Pero el desconocido permanecía impasible en su asiento. Fuera lo que fuera lo que ocurría, a él no parecía afectarle. ¿Era descabellado pensar que lo provocaba él o que de algún modo estaba relacionado con el estado de ánimo general? La muchacha no lo sabía.

Fin de trayecto

El autobús se detuvo al final del trayecto y los pasajeros que todavía quedaban en su interior empezaron a abandonarlo.

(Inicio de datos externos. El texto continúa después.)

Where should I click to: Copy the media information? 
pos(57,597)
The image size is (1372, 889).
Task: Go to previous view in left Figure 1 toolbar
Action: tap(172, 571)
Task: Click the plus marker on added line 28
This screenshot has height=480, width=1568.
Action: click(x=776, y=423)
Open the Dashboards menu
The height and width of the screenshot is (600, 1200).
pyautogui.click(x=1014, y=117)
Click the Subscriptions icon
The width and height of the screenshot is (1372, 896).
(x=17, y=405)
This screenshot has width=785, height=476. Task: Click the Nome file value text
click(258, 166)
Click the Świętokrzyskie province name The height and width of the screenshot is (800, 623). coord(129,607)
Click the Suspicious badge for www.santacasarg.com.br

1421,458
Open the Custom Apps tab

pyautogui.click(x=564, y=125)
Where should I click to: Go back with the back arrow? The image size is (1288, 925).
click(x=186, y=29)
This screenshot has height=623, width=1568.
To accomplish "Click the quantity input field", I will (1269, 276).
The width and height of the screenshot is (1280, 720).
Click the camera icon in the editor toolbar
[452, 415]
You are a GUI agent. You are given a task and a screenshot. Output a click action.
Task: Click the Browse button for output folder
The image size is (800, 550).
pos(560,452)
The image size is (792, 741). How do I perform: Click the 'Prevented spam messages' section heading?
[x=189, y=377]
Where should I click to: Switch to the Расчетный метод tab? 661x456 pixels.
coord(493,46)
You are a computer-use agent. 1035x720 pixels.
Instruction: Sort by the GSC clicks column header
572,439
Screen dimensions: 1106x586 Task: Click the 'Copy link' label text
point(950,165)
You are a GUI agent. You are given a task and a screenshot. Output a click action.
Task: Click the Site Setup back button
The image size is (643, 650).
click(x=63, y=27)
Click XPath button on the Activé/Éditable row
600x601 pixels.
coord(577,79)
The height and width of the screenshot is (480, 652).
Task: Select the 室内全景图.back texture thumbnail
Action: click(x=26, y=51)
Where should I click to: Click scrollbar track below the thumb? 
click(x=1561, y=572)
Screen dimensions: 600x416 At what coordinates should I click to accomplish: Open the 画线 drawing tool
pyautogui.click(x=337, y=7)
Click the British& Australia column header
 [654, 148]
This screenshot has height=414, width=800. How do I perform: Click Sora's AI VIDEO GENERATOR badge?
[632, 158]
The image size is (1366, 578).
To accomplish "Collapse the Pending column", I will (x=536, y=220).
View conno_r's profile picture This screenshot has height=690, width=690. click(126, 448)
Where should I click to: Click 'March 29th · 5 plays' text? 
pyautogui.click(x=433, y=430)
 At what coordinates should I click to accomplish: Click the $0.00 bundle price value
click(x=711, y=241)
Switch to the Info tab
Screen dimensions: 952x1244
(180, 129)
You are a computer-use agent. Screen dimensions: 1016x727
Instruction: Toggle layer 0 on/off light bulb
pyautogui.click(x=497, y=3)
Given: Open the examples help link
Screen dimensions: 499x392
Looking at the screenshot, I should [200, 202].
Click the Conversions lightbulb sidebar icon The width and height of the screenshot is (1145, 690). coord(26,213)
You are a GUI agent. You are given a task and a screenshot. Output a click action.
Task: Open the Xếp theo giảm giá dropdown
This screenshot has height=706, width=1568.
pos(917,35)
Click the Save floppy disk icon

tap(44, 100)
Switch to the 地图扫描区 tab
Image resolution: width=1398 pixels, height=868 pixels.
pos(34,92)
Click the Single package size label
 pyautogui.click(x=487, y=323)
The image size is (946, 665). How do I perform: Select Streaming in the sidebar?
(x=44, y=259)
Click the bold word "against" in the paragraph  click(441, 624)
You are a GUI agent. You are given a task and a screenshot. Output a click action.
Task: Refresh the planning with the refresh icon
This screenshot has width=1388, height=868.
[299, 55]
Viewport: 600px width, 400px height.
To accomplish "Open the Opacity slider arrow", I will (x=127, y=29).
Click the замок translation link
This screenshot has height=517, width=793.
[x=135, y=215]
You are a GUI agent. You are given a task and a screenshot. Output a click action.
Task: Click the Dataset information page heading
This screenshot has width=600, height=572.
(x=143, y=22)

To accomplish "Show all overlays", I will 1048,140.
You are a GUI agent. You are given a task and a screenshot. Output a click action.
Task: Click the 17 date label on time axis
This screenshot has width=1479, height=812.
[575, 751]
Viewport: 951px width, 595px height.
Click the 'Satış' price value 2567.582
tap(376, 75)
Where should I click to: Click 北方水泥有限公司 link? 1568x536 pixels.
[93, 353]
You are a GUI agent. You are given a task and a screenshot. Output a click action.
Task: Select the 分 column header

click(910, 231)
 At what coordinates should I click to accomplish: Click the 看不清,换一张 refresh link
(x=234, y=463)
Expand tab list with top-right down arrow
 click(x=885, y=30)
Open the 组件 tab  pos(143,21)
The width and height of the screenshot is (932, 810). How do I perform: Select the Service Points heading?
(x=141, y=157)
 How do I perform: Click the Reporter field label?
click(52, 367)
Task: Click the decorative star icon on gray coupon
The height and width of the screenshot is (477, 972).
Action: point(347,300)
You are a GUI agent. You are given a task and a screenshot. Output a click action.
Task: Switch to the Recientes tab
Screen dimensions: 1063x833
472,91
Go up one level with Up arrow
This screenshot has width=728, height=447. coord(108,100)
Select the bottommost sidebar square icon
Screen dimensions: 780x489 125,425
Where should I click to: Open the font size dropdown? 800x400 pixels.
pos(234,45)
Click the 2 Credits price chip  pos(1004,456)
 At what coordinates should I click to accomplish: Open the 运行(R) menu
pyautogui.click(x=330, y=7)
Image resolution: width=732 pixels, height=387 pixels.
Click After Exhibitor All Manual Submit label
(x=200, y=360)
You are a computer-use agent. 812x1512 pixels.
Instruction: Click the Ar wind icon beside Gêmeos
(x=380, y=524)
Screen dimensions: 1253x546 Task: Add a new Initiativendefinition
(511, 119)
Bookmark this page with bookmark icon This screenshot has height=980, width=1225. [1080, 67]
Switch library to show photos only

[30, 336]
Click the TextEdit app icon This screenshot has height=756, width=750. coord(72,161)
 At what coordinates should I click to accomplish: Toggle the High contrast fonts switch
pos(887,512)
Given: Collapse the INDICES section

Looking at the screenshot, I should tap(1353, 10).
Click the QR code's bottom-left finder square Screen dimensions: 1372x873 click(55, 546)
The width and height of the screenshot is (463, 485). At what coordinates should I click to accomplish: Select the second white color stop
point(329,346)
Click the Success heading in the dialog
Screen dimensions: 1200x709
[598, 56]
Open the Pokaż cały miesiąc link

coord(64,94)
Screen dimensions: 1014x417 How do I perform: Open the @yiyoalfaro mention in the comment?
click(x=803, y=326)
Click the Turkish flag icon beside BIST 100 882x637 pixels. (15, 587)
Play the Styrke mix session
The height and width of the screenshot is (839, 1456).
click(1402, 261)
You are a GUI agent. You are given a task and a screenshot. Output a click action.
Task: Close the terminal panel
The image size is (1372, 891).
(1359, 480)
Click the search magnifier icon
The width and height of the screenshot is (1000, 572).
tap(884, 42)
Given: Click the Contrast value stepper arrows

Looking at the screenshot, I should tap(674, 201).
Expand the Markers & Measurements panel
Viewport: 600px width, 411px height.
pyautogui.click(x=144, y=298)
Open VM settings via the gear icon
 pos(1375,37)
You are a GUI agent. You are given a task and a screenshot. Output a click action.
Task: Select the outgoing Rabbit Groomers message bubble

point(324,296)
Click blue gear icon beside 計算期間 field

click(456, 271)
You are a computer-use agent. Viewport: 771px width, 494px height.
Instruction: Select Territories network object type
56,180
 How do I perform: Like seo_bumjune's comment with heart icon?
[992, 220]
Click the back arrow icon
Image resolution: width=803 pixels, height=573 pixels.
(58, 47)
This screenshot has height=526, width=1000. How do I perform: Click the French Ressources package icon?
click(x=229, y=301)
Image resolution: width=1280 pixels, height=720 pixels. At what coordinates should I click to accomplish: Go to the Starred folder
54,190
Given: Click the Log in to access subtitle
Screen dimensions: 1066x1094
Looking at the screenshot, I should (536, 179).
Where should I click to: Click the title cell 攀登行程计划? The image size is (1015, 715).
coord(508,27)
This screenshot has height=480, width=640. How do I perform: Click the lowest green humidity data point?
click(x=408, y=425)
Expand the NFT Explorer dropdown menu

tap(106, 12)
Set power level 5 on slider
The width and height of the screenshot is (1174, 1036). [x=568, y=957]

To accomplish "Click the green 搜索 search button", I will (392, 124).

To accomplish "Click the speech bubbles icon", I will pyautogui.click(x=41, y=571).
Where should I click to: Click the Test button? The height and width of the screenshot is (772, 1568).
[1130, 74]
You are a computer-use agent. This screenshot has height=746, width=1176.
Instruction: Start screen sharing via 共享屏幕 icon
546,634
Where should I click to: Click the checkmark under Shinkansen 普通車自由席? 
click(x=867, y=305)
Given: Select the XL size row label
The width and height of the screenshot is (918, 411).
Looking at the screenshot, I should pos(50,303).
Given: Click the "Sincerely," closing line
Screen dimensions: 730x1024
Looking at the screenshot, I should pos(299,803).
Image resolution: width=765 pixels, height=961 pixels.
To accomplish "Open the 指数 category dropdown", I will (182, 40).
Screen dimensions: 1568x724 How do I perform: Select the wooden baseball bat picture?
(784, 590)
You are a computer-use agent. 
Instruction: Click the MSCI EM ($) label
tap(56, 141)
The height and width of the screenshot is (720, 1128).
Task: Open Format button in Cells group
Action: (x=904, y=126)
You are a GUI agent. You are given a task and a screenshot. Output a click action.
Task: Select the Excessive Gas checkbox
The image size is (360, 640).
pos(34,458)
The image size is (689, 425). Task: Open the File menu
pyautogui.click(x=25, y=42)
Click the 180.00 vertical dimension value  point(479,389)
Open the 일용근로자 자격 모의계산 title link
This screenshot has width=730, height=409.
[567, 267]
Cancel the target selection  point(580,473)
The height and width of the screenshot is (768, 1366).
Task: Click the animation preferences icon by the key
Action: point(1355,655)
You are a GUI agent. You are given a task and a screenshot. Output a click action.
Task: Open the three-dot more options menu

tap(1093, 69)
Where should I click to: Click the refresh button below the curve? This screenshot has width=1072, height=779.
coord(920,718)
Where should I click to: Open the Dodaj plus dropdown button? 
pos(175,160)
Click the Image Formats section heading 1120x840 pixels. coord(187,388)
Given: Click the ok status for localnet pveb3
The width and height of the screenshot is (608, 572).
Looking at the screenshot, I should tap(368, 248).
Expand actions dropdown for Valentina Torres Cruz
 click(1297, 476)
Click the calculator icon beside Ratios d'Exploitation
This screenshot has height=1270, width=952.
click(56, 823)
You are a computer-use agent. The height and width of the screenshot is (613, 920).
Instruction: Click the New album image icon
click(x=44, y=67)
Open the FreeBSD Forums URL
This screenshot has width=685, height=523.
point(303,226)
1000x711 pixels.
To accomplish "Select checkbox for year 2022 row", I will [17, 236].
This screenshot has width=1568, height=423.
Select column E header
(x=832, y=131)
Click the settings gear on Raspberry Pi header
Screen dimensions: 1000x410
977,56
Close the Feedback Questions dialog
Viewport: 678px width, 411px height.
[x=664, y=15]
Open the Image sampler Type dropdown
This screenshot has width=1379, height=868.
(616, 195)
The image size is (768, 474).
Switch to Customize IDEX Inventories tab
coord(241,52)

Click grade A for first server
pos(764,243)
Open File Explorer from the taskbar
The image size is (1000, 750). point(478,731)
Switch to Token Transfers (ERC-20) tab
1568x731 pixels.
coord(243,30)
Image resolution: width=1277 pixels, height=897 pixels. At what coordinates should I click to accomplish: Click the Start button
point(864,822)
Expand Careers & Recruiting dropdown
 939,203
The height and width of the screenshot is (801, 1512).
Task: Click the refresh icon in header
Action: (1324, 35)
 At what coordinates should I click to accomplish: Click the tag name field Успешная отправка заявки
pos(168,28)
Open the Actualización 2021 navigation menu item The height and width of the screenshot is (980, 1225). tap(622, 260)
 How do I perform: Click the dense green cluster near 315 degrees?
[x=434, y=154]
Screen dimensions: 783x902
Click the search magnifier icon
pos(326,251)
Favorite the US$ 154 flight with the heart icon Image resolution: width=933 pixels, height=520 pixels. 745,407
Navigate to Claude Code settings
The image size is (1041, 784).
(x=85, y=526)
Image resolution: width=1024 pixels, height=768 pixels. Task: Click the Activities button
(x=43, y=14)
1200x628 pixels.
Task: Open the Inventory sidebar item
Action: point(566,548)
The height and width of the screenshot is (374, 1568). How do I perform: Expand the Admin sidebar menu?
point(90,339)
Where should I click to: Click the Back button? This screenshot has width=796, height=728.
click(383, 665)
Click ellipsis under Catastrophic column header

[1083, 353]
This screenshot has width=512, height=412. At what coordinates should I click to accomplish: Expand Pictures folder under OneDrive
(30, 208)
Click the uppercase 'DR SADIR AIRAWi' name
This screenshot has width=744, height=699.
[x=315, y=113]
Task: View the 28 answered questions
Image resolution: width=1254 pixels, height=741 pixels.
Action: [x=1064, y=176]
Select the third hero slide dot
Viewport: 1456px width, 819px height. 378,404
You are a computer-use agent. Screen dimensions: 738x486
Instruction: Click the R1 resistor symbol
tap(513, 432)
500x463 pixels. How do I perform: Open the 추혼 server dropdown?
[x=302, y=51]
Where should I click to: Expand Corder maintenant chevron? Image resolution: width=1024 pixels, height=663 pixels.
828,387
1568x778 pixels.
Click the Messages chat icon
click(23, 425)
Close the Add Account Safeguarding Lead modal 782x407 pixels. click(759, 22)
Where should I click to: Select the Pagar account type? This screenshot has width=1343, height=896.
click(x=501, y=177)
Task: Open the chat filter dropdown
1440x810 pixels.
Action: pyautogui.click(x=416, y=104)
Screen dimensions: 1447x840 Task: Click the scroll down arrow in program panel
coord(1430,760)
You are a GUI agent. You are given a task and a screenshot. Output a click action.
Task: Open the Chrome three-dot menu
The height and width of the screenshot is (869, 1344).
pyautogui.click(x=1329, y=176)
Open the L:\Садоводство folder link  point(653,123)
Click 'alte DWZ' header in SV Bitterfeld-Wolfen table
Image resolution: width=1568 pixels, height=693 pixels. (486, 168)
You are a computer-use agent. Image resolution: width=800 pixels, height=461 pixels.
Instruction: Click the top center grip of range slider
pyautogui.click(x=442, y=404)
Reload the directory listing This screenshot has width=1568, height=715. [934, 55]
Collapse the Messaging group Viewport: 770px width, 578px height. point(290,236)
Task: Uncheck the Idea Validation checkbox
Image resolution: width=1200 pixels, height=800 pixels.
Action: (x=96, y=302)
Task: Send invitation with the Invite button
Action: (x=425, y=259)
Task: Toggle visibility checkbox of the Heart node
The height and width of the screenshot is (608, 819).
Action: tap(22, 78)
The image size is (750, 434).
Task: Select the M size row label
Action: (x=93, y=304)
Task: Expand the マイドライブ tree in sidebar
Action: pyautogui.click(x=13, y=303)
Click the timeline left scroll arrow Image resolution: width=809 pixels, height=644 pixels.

A la izquierda, sobre sus cabezas, resplandecía el luminoso del centro comercial, pero ninguno reparó en las letras brillantes. Todos se iban despacio, absortos en sus propias cavilaciones que, en general, giraban alrededor de los problemas e inquietudes que los acosaran en ese momento. Ninguna sonrisa, ninguna expresión feliz. Tanto los que quedaban como los que habían abandonado el transporte público con anterioridad, se dirigían a sus destinos preguntándose cómo había podido estropearse un día que, en algunos casos, había comenzado bien. Todos se interrogaban sobre esa sensación fría, como una especie de niebla, que había anidado en sus almas.

El vampiro fue el último en salir del autobús. En su rostro, debajo de las gafas oscuras, podía adivinarse un ligero resplandor de satisfacción, porque estaba satisfecho. Caminando entre la multitud, se dirigió al centro comercial sin prisa, recreándose en el trayecto y en los rostros de los que se cruzaba. En un momento determinado, levantó la vista hacia el luminoso y su sonrisa se hizo más amplia, casi lobuna, cuando las letras del mismo se apagaron.